Warum der Wind plötzlich viermal so viel kostet
Die Burgenland Energie verkauft nach eigenen Angaben hauptsächlich Ökostrom. Dennoch explodieren jetzt die Preise. Irgendetwas stimmt da nicht.
Vielleicht wirkt schon die Ankündigung: Vor Kurzem gaben die Bundeswettbewerbsbehörde und die E-Control bekannt, dass ihnen die Geschäftspraktiken heimischer Energieversorger etwas seltsam vorkämen. Eine gemeinsame Taskforce werde prüfen, ob die enormen Preiserhöhungen für Strom und Gas gerechtfertigt seien, hieß es.

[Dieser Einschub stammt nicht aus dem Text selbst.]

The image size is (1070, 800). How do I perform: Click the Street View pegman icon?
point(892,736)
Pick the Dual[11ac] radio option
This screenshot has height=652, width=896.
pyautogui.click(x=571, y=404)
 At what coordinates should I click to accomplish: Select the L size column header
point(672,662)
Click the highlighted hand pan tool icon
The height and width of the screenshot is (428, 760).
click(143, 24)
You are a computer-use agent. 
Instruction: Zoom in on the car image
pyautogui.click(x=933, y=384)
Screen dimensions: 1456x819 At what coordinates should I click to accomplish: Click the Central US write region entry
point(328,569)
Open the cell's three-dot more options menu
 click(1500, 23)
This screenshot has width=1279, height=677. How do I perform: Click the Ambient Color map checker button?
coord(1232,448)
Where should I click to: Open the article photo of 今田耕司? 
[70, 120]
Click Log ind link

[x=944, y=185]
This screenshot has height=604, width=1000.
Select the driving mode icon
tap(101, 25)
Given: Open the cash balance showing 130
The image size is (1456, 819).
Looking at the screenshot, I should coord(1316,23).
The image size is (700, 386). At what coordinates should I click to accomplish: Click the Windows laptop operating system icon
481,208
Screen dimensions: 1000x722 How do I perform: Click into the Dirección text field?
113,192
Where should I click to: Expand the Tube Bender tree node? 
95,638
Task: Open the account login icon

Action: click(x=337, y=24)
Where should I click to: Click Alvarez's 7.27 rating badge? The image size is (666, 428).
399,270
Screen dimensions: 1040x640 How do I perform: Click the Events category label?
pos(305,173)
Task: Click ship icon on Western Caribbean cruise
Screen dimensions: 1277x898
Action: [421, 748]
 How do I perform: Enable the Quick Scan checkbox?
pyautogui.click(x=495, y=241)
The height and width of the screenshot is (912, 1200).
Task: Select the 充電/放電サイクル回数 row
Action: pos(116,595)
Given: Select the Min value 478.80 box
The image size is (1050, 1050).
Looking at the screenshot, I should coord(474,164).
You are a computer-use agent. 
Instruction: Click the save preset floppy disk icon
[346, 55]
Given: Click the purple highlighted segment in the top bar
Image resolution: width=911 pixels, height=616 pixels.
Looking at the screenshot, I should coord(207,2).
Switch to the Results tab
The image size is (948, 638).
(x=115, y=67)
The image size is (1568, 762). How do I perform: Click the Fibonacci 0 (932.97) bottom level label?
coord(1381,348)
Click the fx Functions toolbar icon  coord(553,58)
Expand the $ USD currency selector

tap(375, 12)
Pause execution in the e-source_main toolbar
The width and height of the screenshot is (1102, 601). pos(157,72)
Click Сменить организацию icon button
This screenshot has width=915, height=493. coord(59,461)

Das ist gut und kommt keinen Tag zu früh. In den sozialen Medien werden seit Monaten Strom- und Gasvorschreibungen veröffentlicht, die man gern für einen Scherz halten würde. Dummerweise sind sie alle ernst gemeint. Welche betriebswirtschaftlichen Gründe jeweils dahinterstecken mögen, ist für Normalsterbliche nicht feststellbar. Oder kennen Sie jemanden, der die eigene Energierechnung versteht? Viele Geheimdienste wären froh, sie wären in der Lage, Informationen so genial zu verschlüsseln wie hiesige Energiekonzerne die Kommunikation mit ihren Kunden.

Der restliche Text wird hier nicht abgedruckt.